Although you will put the existing database roles to use, you'll find it helpful to create new database roles—a common task in SQL Server—when you want to be very specific about permissions particular users have. You do this by creating a specific database role, and then adding the database user IDs to your role. If you wanted to group several user IDs together, then you might create a new role.

Application Roles

Databases are written for applications. However, not all databases exist for just one application. Application roles allow you to define one role for accessing a database based on the application that is connecting, rather than having security via database roles for different groups of users or single users. Let's look at an example.

Consider a central database that holds client data. This database is in turn accessed from the sales order department, which has its own separate database. The client database is also accessed from the debt recovery department, which also has its own database.

As a database administrator, you may set up database roles for each application. Say you have a Debt Recovery database role and a Sales Order Processing database role. Debt Recovery would want to see information that was hidden from the Sales Order role, such as how in debt a customer is. But what if a user, such as MSmith, worked in both the debt recovery and sales order departments, in two different part-time jobs, for instance? While working as part of the Sales Order group of users, MSmith could see information that was not pertinent to that group.

You can set up an application role for the Sales Order application and another for the Debt Recovery application, thus removing the conflict of having two different sets of security settings for the one user login. Also, when users move departments, you are not wasting time revoking one set of database roles to give them a new set of database roles for their new department. The security is controlled via the application as it would log on to the database via an application role.

An application role overrides any user security settings and is created for giving an application access to SQL Server. Therefore, the Sales Order Processing application would define the access for anybody using it.
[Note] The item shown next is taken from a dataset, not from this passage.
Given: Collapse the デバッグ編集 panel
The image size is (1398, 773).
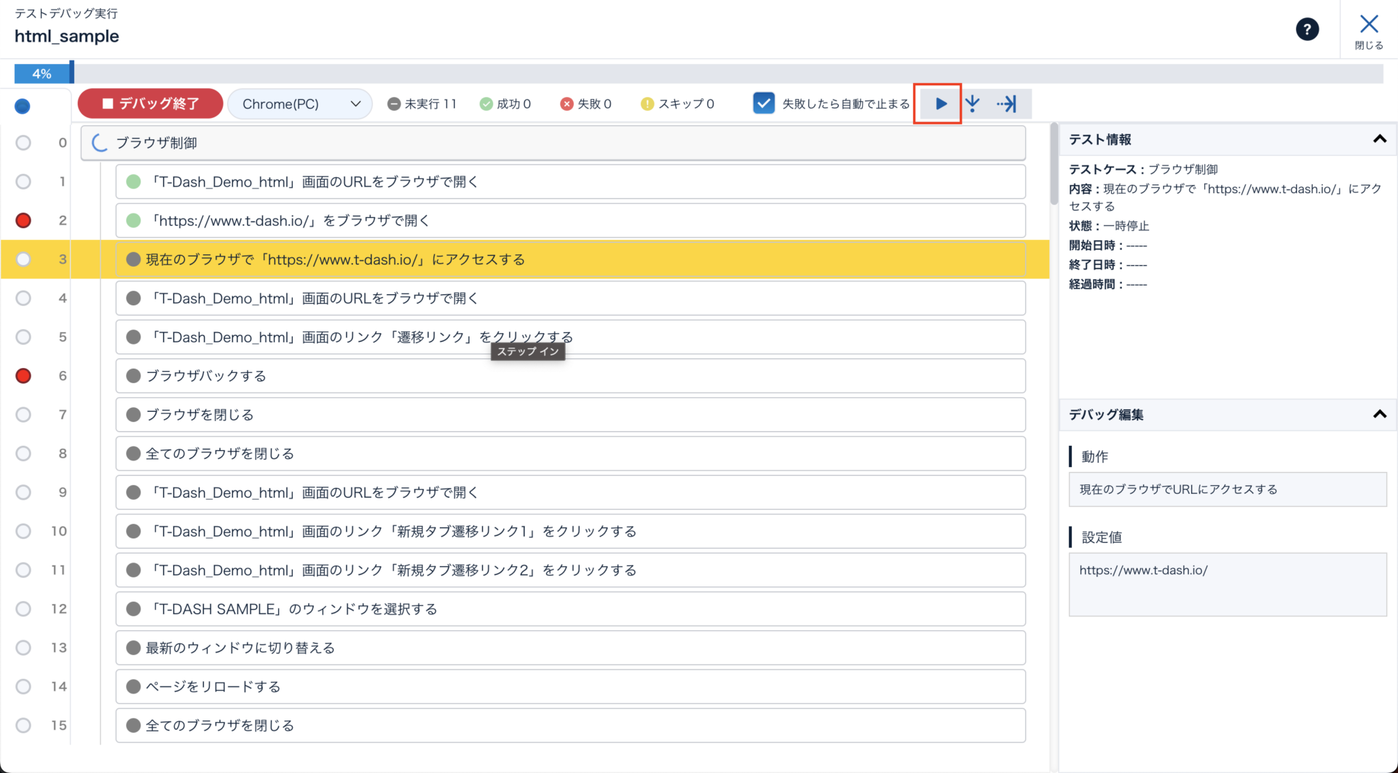Looking at the screenshot, I should tap(1379, 415).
An application role has no users; it is used when you wish to define what an application can access within your database and what it cannot. You need to create an application role for examples shown later in this book, so let's do this now.

TRY IT OUT: CREATING A NEW APPLICATION ROLE

Schemas

In the following chapters, you will be creating SQL Server objects to hold and work with your data. You could create these objects so that each could be seen as its own small part of the overall solution. It would make for better organization, though, if objects that could be seen as subsets of the whole solution were grouped together. For instance, in your example, you could group share details and share prices together as share information, or group the financial transactions the customer makes using the transactions and transaction types tables together. These groupings could then be used as the basis of security to the underlying data for when a SQL Server connection tries to access the data. These groupings I have just talked about, called schemas, exist at the database level within SQL Server. Therefore, a schema is a method of creating a group and placing objects within that group, which can then be used to grant or revoke permissions as a group to SQL Server connections.
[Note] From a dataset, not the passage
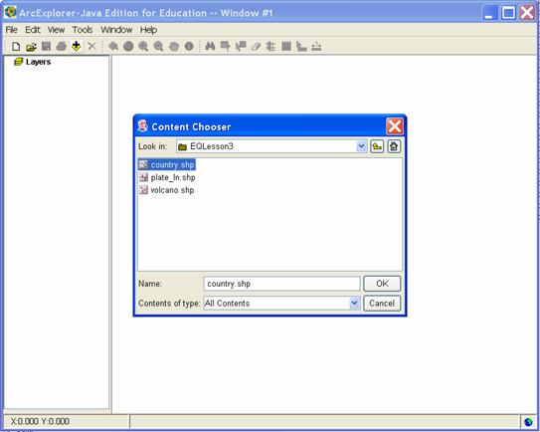The image size is (540, 432).
Task: Expand the Look in folder dropdown
Action: point(361,146)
Prior to SQL Server 2005, each object was owned by a user account. Whenever a user left, quite often it would mean moving the ownership of objects for that user's account to a new account. As you can imagine, in a very large system this could take hours or even days to complete. Now objects are owned by schemas, and the many objects that exist will be contained within one schema in a very large system. Although a schema will still be owned by a SQL Server account, as you will see when you take a look at the syntax in a moment, the number of schemas should be a fraction of the number of objects, even in very large systems, and therefore moving ownership will be easier and faster.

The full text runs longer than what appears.